■ **TO DO**
Among the records that follow, count the lines where "will" appears, and state the count by itself.

Content starts

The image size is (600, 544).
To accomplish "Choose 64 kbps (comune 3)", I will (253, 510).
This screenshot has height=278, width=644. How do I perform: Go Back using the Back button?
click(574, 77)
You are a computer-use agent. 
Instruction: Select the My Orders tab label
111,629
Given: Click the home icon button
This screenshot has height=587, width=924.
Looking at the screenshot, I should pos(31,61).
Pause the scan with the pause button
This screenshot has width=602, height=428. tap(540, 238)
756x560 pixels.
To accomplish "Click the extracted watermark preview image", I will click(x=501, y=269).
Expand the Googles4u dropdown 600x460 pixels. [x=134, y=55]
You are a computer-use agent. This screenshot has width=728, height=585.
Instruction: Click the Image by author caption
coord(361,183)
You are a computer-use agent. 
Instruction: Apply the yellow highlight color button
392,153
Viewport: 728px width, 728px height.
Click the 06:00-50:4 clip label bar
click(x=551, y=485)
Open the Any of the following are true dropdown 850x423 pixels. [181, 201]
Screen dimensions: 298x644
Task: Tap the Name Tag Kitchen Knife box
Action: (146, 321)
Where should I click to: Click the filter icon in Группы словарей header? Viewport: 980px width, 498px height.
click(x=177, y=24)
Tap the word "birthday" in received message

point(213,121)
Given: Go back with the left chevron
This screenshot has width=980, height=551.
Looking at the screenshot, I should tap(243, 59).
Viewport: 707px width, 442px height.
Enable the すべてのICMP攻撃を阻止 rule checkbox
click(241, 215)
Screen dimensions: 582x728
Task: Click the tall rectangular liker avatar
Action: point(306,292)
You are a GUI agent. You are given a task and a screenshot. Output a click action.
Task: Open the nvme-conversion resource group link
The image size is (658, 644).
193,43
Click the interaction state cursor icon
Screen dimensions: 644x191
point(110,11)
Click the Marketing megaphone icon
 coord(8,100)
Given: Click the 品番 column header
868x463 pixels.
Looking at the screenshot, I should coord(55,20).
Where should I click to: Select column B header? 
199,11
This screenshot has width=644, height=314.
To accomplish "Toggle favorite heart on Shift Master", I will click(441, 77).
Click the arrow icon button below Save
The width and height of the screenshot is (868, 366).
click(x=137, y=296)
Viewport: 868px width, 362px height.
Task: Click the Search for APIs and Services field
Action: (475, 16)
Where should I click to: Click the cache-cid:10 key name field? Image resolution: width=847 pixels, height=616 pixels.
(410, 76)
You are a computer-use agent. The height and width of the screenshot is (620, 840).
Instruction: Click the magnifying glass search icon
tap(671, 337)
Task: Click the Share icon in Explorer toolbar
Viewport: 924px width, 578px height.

Content ends

■ **ANSWER TO THIS TASK**
3